The current dip in the mining boom is an opportunity for companies to place themselves as a leader in the market, according to Coffey Mining CEO Dan O’Toole.
“There are opportunities to leapfrog ahead to a place that would have taken us a greater number of years to achieve if we had been in a normal operating environment,” he said.
According to O’Toole, the current downturn has created an ideal environment for new developments.
“Logically the time to begin exploring and starting on a development is now because costs are down and resources are more readily available,” he said.
“This is actually a really good time to do exploration work in preparation for when people’s confidence returns and they are ready to put money into operations.”
Parent company Coffey International Limited last month posted its best half year results in its history which, according to O’Toole, puts Coffey Mining in a better position to handle the difficult economic times.
“The diversification of the broader Coffey business puts us in a much better position than many of our competitors because we have access to work in industries that are less affected by the downturn,” he said.
“Coffey International Limited works in infrastructure, international development and a range of other industries so there are opportunities for our staff to cross over into some of these areas.”
The financial downturn also means that businesses will have to be prepared to decide what choices can now be made and face the possibility of restructuring operations, O’Toole said.

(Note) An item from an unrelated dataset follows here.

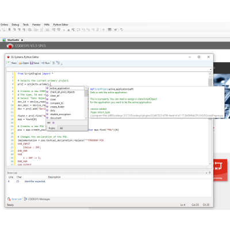Open the Python Editor menu
The height and width of the screenshot is (230, 230).
click(x=60, y=25)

“There are some hard choices ahead,” he said.
According to O’Toole, many of these changes will need to made at an operational level.
“Companies will need to look at improving costs and productivity and the way they are managing projects and that might require some cultural change,” he said.
“Previously, because of the skills shortage and employee expectations we observed an increase in flexible rosters and reduction in site time at many mining operations.
“It is likely that this will change as companies look to increase productivity.”
Despite these sorts of tough decision that will need to be made, O’Toole warns that companies should not lose sight of the fact that the market will inevitably recover, and that they should prepare accordingly.
“The businesses that do well out of this will be the ones that have solid strategies in place to manage the downturn as well as planning for the recovery,” he said.
“In the long term globally, people are looking to maintain their lifestyles and improve their standard of living.
“This means they will continue to consume products and we will continue to have demand for the commodities that are developed into those products.”